森林を育てるには過密になった木を適度に間伐することが必要だが、活用の難しいものが放置されるなど、間伐材処理が近年新たな問題となっている。そんな間伐材の問題に対して、自然界の朽木の60%を分解すると言われるシロアリによって解決するという発想で、間伐材を用いたシロアリの養殖に取り組んだ。その上、間伐材で殖えたシロアリは栄養価が高く、価格が高騰している養殖魚の飼料といった用途も想定できるため、「第一次産業が直面する2つの課題へ同時にアプローチできる」と生徒たちは胸を張る。

水産飼料として有望なシロアリ

まず着手したのは、間伐材を用いたシロアリの飼育だ。最初の実験では、カビの発生などからほとんどのシロアリが死んでしまったが、木材の形状や飼育環境を変えながら実験を重ね、成育、産卵まで確認できた。見事養殖に成功した生徒たちは、効率的な養殖ができるよう、木材の中でシロアリが繁殖する適切な個体数についても研究している。

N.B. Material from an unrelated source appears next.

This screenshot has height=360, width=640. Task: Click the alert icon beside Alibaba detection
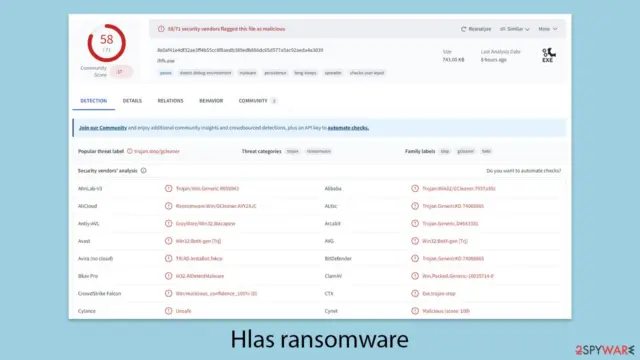pyautogui.click(x=415, y=189)
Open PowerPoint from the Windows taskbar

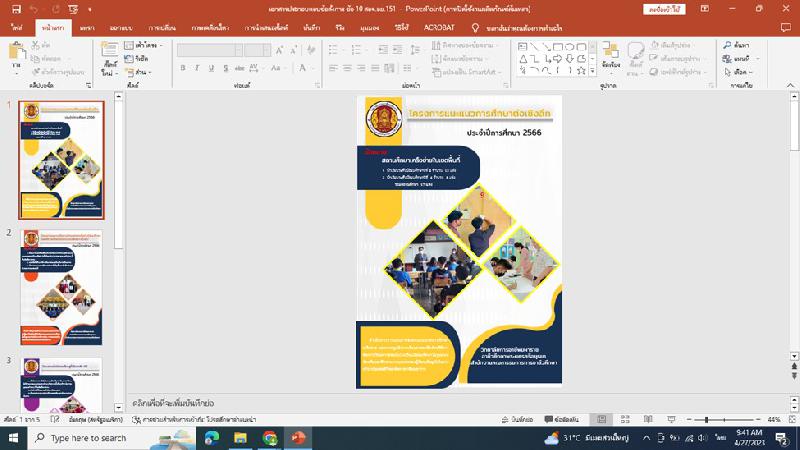point(299,438)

飼料化に向けては、従来の飼料とシロアリを配合した飼料について、魚の成長への影響を比較。シロアリ配合飼料を与えると、非配合飼料に比べて同程度またはそれ以上の成長がみられることが分かった。一連の実験で、シロアリは間伐材で養殖でき、飼料としても有用であることが明らかになった。研究過程では新たに、シロアリの脂質成分が、化粧品や食用油などに用いられている落花生オイルと酷似していることが判明。良質なオイルであることから、燃料としての使用も視野に入ってくる。林業、水産業の問題に加え、エネルギー問題にも応用できる可能性を見出している。
一般には嫌われる昆虫であるシロアリだが、先入観にとらわれず成果を出した研究は、今後さらなる展開が期待されており、すでに企業と協働しながらシロアリ配合飼料の実用化に向けて動き出している。